Lettera del presidente del Centro per la salute del bambino Onlus e responsabile del progetto ‘Un Villaggio per crescere’ al direttore di Avvenire
Caro direttore,
da qualche tempo si è accesa la luce sul tema dei nidi, in Italia drammaticamente insufficienti e distribuiti in modo iniquo sia territorialmente sia socialmente. Non dovrebbe essere necessario sottolineare nuovamente i benefici, ampiamente dimostrati da una vasta letteratura scientifica, della frequenza, almeno dal secondo anno di vita, di nidi di qualità, per lo sviluppo cognitivo e socio-relazionale del bambino e quindi del suo percorso scolastico e di vita. Piuttosto, molto poco si è discusso di quanto anche l’ambiente familiare – inteso come conoscenze, attitudini, pratiche genitoriali, ma anche spazi, oggetti, routine – giochi un ruolo determinante nello sviluppo, soprattutto nei primi anni.Anche su questo aspetto vi è una vasta letteratura scientifica che evidenzia non solo la grande influenza dell’ambiente familiare, ma anche, cosa ancora più importante, l’efficacia di programmi che supportino le competenze genitoriali. Su questi programmi, realizzati da molti anni soprattutto in Paesi a reddito medio e alto, vi sono studi condotti con metodologie rigorose che ci dicono che si possono ottenere con interventi relativamente semplici risultati molto significativi anche a distanza di anni, su diverse dimensioni riguardanti il bambino (linguaggio, altre funzioni cognitive, competenze sociali ed emotive), i genitori (minore stress, senso di solitudine e ricorso a forme violente di disciplina; migliori reti sociali e senso di autoefficacia) e sull’ambiente e le relazioni intra-familiari in generale.
L’efficacia è subordinata ad alcuni requisiti: i genitori devono essere coinvolti attivamente assieme ai loro bambini, per far apprezzare loro il piacere e il valore che il bambino stesso attribuisce ad attività affettivamente e cognitivamente ricche, così come per dimostrarne la fattibilità nell’ambiente familiare; l’intervento deve facilitare opportunità di scambio e di relazione tra famiglie, che rappresenta sia un beneficio in sé che un fattore moltiplicatore del cambiamento e creatore di comunità; l’intervento deve essere svolto da professionisti (educatori, psicologi, pedagogisti) e solo coadiuvato da eventuali volontari; l’intervento deve ricevere supporto da e integrarsi con i servizi sanitari, educativi, sociali e culturali, in modo da favorire collaborazione e uniformità di messaggi; gli appuntamenti per il lavoro con le famiglie devono essere pianificati nel tempo di pochi mesi in modo da garantire una sufficiente intensità e devono essere iniziati dopo la nascita, o meglio ancora nel periodo prenatale, con l’obiettivo di coinvolgere attivamente anche i padri. Buoni risultati sono stati documentati a partire da 8-10 incontri per piccoli gruppi di genitori, fino a un massimo di 10 e, come per la frequenza al nido, sono tanto maggiori quanto più basso è il loro livello culturale ed educativo.

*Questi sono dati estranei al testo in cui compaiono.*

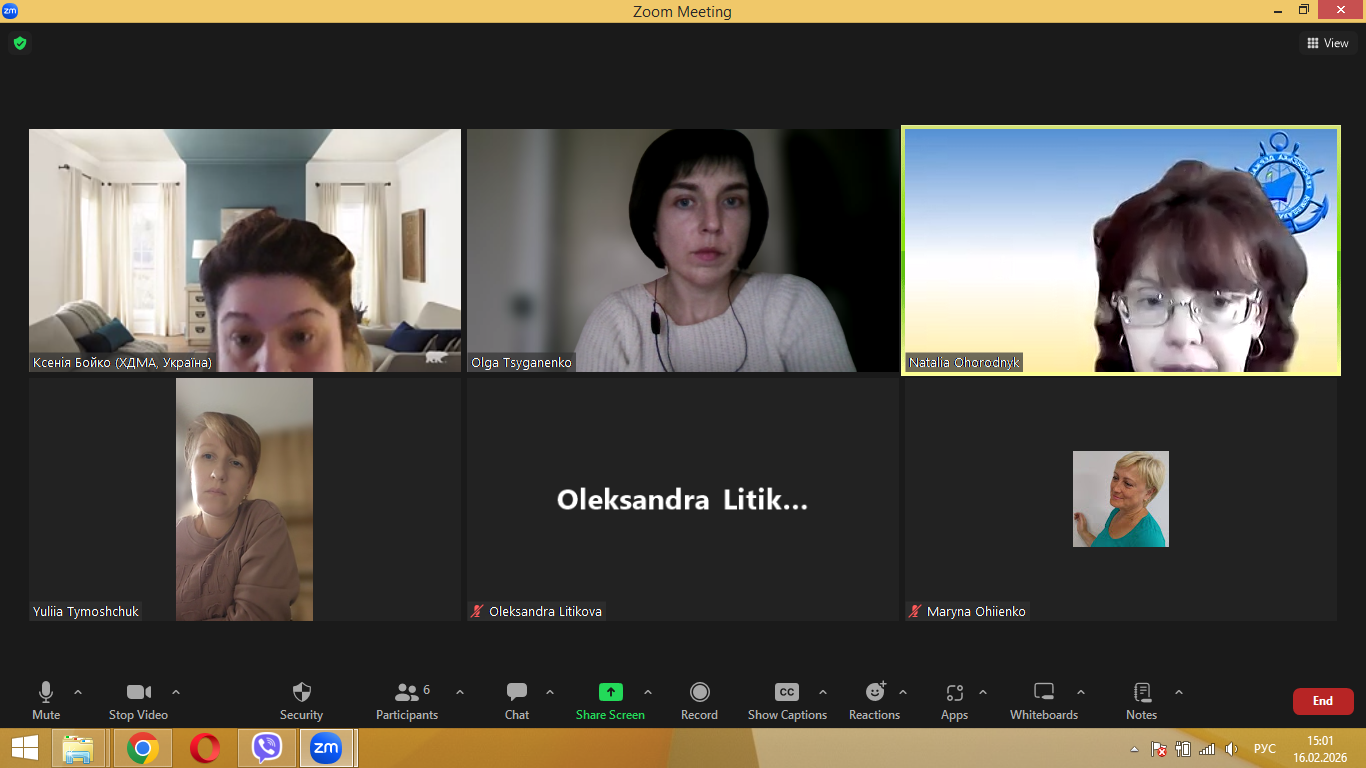Open the Chat panel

Edward Meluish, noto psicopedagogista britannico, a conclusione di una valutazione del programma Sure start, che prevede sia servizi educativi che programmi per genitori, afferma che «l’ambiente di apprendimento familiare può avere un effetto doppio rispetto ai programmi di educazione precoce, il che limita la possibilità di questi ultimi di compensare da soli il divario dovuto al background familiare». Se di un effetto doppio non sembra vi siano ulteriori conferme, di certo ve ne sono molte del fatto che un programma di supporto alla genitorialità può, a un costo che ne consente la realizzazione su larga scala, produrre benefici durevoli nella vita di bambini e delle loro famiglie. Di tutti e in particolare dei più svantaggiati.

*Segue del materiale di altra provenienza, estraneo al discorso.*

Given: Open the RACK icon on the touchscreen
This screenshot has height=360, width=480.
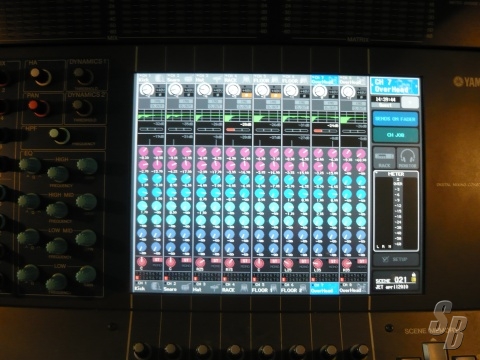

Alle luce di queste evidenze, e guidati dalle chiare raccomandazioni recentemente prodotte dall’Oms («Tutti i genitori e gli altri caregiver di bambini da 0 a 3 anni devono essere supportati nell’acquisizione di competenze utili a fornire cure responsive ai loro bambini») dobbiamo potenziare, e molto, i servizi per l’infanzia e le famiglie, con priorità alle aree più svantaggiate e in due direzioni: accesso universale ai nidi accompagnato da accesso universale a programmi di supporto alle competenze genitoriali. Questi ultimi possono essere sviluppati come servizio a sé stante o come parte integrante di altri servizi. La prima opzione ha vantaggi indubbi in quanto favorisce standardizzazione, formazione e valutazione coerenti, in ultima analisi qualità – gli esempi da cui trarre modelli per questi ultimi non mancano, anche in Italia.
La seconda consente di usare spazi e operatori esistenti, e quindi comporta minori costi, e può favorire l’integrazione con altri interventi. Il principio da affermare è che il lavoro con le famiglie deve diventare parte integrante delle politiche e dei servizi per l’infanzia.